Im September, wenn Basti gut drei Monate alt ist, wird ihn Hubert Baldau nach Ramsau bei Berchtesgaden bringen. Dort gibt es eine Alm, die verwaiste Rehe aufnimmt. Ein weites Wald- und Wiesengelände wird dann seine Heimat, denn "richtig auswildern kann man diese Tiere nicht mehr".
Tierbaby Tag und Nacht gepflegt
Bis vor kurzem kümmerte sich der 59-Jährige sogar noch um ein weiteres Rehkitz. "Die Mutter war am Ortseingang von Schweinfurt, im Bereich von Eisstadion und Feuerwehr, von einem Hund gerissen worden", berichtet Rudloff. Die von der Polizei benachrichtigte Jagdpächterin wandte sich wegen des Kitzes an ihren Euerbacher Kollegen. Dieser informierte Balda, der natürlich nicht Nein sagen konnte.
Er machte dem Kitz ein Lager zurecht, holte Wärmelampe und Milchwärmer und hegte und pflegte das Tierbaby Tag und Nacht. "Ich hab' da auch die volle Unterstützung von meiner Frau Doris", unterstreicht Balda.
Allerdings hatte der Hund auch das Kitz mehrfach gebissen. Es wurde zwar von der Euerbacher Tierärztin Jessica Denner-Zirkel genäht und ihm wurden sogar Infusionen verabreicht. Aber die Darmverletzungen waren so schwer, dass das kleine Reh vier Tage später starb. "Da kommen einem die Tränen, wenn man ein Grab schaufeln muss", bekennt der sichtlich gerührte Tierfreund.
Angesichts des Leides der Tiere ärgert sich Jäger Bernhard Rudloff über manches unverantwortliche Verhalten von Hundebesitzern. "Es herrscht Leinenzwang draußen", unterstreicht er. Zumal derzeit die Brut- und Setzzeit der Wildtiere ist.

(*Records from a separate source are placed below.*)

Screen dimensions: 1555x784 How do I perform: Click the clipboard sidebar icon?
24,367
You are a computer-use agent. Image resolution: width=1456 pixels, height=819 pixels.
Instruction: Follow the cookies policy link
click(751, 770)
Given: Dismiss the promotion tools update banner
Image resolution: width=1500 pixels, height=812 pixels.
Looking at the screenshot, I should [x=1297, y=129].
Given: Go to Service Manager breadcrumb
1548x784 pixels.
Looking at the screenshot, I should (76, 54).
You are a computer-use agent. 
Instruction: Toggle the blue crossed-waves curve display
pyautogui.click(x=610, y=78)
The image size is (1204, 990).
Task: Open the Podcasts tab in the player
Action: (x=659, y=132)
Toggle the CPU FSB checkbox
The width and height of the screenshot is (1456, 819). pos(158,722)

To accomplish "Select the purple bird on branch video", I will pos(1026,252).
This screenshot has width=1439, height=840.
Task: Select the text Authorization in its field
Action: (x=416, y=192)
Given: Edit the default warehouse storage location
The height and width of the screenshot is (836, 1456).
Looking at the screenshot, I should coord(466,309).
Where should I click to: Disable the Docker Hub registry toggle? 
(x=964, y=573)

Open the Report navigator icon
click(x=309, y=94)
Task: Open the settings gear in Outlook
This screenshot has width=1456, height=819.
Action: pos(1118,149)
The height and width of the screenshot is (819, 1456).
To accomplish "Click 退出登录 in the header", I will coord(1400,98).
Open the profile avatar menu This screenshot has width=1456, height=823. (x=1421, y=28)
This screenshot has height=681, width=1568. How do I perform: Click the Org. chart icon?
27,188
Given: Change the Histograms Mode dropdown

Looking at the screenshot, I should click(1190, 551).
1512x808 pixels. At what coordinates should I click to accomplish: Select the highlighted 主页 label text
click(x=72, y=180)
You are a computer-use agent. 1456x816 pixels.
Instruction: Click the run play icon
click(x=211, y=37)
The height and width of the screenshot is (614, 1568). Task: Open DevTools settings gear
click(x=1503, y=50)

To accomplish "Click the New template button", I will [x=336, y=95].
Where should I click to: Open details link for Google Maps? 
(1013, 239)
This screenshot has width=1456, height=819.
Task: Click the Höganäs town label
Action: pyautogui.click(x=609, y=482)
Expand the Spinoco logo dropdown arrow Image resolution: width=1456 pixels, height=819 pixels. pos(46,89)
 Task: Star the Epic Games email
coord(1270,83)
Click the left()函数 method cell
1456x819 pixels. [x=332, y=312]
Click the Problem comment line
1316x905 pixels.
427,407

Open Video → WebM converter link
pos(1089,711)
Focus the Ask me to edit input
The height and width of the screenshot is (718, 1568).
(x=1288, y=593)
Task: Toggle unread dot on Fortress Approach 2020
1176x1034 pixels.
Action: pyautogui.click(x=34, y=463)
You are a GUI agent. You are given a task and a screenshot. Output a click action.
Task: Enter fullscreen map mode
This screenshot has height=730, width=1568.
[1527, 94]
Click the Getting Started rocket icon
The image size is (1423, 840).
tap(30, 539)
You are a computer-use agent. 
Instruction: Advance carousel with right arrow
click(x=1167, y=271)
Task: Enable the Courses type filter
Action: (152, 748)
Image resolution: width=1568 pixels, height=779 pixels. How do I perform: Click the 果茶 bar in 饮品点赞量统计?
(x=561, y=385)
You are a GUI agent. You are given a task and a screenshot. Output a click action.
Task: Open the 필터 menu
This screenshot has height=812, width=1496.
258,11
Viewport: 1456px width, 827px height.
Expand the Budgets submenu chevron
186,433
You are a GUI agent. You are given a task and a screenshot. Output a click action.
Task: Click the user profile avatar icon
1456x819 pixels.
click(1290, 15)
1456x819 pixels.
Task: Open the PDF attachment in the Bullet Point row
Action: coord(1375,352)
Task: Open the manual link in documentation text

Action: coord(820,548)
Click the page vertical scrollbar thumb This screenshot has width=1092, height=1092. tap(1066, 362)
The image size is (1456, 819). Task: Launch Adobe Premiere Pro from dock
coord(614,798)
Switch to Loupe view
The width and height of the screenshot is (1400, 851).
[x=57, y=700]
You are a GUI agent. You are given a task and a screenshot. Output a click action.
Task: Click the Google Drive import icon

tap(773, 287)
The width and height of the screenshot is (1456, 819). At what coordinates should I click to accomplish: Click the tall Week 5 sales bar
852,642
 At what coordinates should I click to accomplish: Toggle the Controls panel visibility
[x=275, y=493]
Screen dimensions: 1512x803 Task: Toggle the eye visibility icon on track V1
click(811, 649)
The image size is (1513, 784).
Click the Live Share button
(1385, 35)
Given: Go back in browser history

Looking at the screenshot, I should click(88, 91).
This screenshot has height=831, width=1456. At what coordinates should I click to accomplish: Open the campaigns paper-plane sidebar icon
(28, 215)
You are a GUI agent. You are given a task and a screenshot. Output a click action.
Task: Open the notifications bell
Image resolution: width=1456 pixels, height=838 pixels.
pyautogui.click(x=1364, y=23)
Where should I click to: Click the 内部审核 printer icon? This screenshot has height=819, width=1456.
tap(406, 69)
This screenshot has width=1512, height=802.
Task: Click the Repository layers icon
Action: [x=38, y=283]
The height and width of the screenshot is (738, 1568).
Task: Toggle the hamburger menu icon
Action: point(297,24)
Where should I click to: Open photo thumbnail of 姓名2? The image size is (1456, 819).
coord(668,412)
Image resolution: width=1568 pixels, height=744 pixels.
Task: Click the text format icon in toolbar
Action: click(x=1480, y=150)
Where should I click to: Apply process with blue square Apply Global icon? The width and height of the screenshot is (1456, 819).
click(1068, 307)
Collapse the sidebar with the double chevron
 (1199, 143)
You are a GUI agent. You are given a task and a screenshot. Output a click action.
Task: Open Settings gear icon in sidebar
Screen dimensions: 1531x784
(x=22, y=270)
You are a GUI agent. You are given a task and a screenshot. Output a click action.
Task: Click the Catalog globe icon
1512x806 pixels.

Der Jäger verweist auch darauf, dass ein Jungtier nicht einfach mitgenommen werden darf. "Das wäre Wilderei", erklärt er. Nur bei besonderen Umständen und immer in Absprache mit dem zuständigen Jagdpächter kann das geschehen.
Rehböckchen Basti stakst derweil auf seinen langen Beinen über den Balda-Hof und erkundet die Gegend. Die hat es in sich: Denn sein Ziehvater hat gerade einen kleinen, schwachen Wildschweinfrischling aufgenommen. Dessen Mutter wurde totgefahren, ein Jäger nahm das einzig auffindbare Junge an sich und brachte es nach Euerbach.
Mit angerührtem Ferkel-Milchpulver zieht Hubert Balda jetzt das kleine Schwein auf, das er später auf einen Hof bei Binsbach bringen will.
Aufzuchterfahrung hat er bereits: Denn vor drei Jahren nahm er schon einmal zwei Wildschwein-Frischlinge bei sich auf. Fritzi und Resi sind jetzt ausgewachsene, mächtige Tiere, die in Baldas Gehege eine Heimat bis zu ihrem natürlichen Tod haben. So wie die anderen Tierwaisen auf seinem Hof: die sechs Enten, 20 Tauben und drei Schildkröten.